Copy out each line of the material below that holds the string "beside".

= = = = =

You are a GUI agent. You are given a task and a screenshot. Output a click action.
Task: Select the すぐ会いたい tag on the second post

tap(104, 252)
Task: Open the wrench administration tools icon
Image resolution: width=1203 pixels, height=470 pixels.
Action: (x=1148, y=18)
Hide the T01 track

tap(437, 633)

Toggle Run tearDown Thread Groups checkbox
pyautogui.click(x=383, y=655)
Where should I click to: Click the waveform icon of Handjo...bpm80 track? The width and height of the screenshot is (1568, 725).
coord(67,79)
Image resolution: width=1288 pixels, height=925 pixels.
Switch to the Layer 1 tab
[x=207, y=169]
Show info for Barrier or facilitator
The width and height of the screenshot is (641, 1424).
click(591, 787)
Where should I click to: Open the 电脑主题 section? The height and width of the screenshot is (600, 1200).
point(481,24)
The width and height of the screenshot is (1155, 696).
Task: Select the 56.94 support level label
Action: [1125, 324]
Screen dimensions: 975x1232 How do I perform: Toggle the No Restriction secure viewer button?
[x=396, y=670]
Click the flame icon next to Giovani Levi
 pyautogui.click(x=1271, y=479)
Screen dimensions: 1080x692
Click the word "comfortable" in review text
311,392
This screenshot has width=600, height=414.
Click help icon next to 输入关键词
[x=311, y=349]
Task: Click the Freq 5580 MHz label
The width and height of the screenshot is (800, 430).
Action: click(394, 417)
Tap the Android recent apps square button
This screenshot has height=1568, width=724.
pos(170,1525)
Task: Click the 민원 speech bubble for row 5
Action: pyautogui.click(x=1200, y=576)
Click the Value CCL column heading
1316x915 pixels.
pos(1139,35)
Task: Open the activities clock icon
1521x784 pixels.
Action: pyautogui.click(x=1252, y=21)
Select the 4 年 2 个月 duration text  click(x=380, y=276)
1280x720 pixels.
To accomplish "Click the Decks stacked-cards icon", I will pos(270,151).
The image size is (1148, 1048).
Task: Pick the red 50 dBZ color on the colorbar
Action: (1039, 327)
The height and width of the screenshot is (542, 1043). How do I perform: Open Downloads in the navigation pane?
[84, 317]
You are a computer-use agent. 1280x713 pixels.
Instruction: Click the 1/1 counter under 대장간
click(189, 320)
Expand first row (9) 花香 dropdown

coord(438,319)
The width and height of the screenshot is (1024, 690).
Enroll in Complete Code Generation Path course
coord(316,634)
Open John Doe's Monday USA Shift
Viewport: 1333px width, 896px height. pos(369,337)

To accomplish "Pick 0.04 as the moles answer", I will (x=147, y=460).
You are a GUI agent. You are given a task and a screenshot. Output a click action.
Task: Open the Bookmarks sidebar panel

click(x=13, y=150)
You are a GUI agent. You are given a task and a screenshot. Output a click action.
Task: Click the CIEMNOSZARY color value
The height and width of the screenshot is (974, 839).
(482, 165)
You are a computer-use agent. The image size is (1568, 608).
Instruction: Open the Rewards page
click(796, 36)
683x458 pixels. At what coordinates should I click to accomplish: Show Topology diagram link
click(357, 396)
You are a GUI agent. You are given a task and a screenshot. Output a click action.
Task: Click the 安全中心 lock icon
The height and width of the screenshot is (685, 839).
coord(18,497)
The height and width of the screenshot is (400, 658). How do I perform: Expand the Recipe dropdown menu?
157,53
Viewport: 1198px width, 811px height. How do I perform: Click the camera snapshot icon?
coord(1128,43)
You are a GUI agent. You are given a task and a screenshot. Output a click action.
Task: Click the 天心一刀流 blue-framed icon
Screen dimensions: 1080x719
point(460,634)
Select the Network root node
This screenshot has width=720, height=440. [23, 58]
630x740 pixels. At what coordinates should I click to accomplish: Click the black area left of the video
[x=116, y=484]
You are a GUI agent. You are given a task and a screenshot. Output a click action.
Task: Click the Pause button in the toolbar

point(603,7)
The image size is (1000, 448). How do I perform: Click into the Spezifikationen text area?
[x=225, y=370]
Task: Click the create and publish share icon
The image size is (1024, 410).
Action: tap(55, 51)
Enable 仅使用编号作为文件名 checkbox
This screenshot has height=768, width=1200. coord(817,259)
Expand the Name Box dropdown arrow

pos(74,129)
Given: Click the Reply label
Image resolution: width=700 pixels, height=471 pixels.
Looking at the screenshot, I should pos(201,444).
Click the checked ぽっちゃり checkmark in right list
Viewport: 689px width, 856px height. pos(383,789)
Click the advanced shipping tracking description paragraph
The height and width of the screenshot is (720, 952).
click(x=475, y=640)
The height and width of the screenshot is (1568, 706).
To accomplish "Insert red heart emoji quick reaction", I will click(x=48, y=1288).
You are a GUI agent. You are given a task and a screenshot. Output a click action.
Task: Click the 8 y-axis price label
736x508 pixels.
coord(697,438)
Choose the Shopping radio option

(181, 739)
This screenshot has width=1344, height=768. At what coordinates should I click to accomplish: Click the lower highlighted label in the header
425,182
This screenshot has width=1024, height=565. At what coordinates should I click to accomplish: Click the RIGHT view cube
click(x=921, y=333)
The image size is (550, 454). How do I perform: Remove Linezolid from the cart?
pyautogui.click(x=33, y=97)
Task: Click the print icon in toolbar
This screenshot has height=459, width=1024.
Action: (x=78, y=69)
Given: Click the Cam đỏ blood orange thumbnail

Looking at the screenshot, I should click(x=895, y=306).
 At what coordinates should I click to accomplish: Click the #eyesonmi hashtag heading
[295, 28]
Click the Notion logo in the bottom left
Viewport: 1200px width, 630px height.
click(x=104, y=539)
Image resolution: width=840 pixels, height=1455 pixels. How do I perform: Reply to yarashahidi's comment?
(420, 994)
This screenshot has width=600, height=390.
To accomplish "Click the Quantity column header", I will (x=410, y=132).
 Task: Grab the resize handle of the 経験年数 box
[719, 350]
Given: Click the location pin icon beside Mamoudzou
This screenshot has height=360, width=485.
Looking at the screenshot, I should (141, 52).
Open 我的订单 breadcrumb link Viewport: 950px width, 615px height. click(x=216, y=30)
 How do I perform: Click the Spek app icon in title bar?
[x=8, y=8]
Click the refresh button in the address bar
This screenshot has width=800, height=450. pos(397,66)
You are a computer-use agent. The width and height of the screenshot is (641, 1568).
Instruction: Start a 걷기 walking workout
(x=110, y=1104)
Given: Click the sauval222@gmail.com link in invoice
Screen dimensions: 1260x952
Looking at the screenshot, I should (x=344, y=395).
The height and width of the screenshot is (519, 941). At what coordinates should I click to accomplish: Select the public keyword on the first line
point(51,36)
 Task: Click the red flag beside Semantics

= = = = =

= Task answer =
Given: Click the location pin icon beside Mamoudzou
 Task: Click the red flag beside Semantics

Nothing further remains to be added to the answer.